Bipartisan Push to Open Tourist Travel to Cuba for US Citizens

by Café Fuerte

Senator Patrick Leahy presented the bill on Thursday.

HAVANA TIMES — Eight powerful US senators announced Thursday a bipartisan project to end all restrictions on US citizens wanting to travel to Cuba.

The bill, presented at a mid-day press conference Thursday in Washington, is called the Freedom to Travel to Cuba Act of 2015. It was introduced in the Senate by a group led by Senators Patrick Leahy, Democrat of Vermont, and Jerry Moran, R-Kansas.

Leahy was instrumental in the negotiations which led to the restoration of relations between Cuba and the United States, the release of USAID subcontractor Alan Gross and the return of three spies [of the Cuban Five] claimed by the regime in Havana. Moran has been an ardent supporter of softening the embargo and making possible trade relations with the island.

This is the first large-scale legislative effort to begin dismantling the embargo against Cuba submitted after the exhortation to Congress by President Barack Obama, on January 20.

Opening Travel

The legislation calls for ending all the existing impediments for US citizens and legal residents in the United States to travel freely to Cuba. If passed, they will no longer need licenses from the Treasury Department, which would mean the opening of tourism to the island.

Senator Jerry Moran from Kansas.

In accordance with the provisions of the Office of Foreign Assets Control (OFAC) of the Treasury Department, only Cubans and Cuban Americans residing in the United States may visit without restrictions to the island, covered under the category of family travel.

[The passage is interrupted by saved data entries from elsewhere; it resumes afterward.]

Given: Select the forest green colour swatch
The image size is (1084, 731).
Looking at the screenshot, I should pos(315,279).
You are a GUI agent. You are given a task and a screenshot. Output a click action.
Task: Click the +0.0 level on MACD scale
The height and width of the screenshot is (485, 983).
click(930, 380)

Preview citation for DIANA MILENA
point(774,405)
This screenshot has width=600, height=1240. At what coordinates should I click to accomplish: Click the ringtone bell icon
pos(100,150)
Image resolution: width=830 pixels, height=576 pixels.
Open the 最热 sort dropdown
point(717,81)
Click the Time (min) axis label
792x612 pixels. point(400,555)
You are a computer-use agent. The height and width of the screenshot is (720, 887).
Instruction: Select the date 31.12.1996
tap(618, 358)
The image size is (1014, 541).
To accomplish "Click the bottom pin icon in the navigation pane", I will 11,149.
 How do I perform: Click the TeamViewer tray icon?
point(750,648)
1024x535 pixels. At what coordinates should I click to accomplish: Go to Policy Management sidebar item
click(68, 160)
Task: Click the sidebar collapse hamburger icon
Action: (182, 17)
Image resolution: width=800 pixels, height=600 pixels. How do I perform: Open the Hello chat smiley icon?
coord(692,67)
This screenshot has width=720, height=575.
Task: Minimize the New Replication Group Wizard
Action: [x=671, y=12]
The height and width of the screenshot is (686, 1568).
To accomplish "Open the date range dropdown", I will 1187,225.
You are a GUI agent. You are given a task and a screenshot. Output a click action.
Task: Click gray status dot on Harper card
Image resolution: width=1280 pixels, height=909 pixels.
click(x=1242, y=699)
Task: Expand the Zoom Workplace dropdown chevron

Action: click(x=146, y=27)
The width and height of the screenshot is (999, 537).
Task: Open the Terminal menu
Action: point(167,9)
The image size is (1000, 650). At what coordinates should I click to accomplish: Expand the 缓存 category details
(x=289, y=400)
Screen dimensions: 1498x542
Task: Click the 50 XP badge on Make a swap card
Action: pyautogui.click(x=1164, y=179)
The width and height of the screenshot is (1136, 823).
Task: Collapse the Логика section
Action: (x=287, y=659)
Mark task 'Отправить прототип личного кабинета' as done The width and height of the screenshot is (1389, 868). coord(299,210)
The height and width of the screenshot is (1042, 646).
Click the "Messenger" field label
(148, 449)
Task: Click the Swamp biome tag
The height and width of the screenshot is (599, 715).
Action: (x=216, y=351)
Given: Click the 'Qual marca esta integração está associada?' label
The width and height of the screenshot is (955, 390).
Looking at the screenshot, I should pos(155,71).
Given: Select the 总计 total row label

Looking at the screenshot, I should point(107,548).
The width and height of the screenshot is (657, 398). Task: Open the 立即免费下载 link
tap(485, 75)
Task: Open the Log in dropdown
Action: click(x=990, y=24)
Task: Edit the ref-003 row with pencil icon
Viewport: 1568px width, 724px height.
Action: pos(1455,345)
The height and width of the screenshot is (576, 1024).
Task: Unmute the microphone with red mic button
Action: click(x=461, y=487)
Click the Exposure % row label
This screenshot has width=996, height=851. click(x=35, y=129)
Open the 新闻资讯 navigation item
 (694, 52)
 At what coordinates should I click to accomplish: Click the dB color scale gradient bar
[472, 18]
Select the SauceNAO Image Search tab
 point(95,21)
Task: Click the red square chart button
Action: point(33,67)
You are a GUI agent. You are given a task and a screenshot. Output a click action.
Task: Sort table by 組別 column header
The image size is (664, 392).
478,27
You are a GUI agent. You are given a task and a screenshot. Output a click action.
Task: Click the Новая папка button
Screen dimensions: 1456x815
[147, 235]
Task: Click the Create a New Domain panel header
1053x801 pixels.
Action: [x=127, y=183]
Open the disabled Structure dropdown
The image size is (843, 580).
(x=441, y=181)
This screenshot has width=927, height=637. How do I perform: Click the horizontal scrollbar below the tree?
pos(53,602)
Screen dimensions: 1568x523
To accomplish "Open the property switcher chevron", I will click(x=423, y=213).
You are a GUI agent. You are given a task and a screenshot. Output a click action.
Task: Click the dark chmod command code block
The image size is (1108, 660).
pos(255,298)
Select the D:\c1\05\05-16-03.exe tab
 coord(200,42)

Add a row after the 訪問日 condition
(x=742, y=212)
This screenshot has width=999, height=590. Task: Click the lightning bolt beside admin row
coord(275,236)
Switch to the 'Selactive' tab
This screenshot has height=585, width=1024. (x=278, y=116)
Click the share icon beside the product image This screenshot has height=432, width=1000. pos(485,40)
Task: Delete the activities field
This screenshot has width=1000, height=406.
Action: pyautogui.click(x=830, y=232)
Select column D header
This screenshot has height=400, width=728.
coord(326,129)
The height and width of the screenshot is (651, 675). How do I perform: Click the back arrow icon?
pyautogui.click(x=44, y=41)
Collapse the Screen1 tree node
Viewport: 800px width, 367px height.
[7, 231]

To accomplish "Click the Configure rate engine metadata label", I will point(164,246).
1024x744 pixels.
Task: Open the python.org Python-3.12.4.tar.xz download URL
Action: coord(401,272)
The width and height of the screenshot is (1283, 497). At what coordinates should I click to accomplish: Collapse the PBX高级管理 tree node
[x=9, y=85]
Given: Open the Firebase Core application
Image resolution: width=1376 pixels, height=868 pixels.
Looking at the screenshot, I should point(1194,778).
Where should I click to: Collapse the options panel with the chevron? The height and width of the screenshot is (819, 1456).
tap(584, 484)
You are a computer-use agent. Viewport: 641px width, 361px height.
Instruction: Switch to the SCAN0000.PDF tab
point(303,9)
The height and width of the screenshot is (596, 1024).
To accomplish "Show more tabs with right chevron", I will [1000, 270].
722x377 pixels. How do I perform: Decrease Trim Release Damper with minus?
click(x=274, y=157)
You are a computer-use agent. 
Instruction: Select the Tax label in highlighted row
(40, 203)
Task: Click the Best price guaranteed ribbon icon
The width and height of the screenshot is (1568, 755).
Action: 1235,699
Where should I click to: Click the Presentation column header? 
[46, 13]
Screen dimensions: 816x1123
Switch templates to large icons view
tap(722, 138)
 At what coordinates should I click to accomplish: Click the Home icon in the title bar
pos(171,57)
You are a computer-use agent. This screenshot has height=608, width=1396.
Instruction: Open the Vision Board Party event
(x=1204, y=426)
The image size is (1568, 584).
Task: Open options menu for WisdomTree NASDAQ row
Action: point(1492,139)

Other US citizens are barred from making tourist excursions by the embargo law and can only access Cuba with general licenses within12 categories established by the Treasury Department.

Some 100,000 US citizens travel to the island annually since President Obama authorized the cultural and educational exchanges and people-to-people contacts after his arrival in the White House.

The recent announcement of a normalization of relations between the two countries resulted in a further liberalization of measures for travel of US citizens, who, since last January 17, can obtain a general license for numerous activities in Cuba, rather than the specific license previously required.

Green Light for Banking

The legislation would also eliminate the limitations for banking operations of US travelers to Cuba.

Along with Leahy and Moran, the proposal is co-sponsored by Republican Senators Jeff Flake (Arizona), Michael Enzi (Wyoming) and John Boozman (Arkansas) and Democrats Richard Durbin (Illinois), Tom Udall (New Mexico) and Sheldon Whitehouse (Rhode Island).

A similar bill will be introduced in the House of Representatives next week by Republican Representative Mark Sanford (South Carolina) and Democratic Representative Jim McGovern (Massachusetts).

The initiative of the eight senators is the first test of the embargo in the newly initiated congressional period.

Bill to Close Radio and TV Marti

This week, Congresswoman Betty McCollum (Minnesota) reintroduced in the House of Representatives a bill calling for the United States to cut funding and close the Radio and TV Martí stations based in Miami. McCollum had submitted the same initiative in 2011, but did not receive enough support.

The launch of both legislative proposals comes just before hearings in the Senate and House of Representatives on the new policy toward Cuba and its implications for human rights on the island, scheduled for next week.

Lifting the embargo is a basic condition that Cuban President Raul Castro put forth to enable the full normalization of relations with Washington. In his speech Wednesday to the CELAC Summit in Costa Rica, Castro reiterated that demand and also included the cessation of transmissions of Radio and TV Martí and the return of the territory where the US Guantanamo Bay Naval Base is located.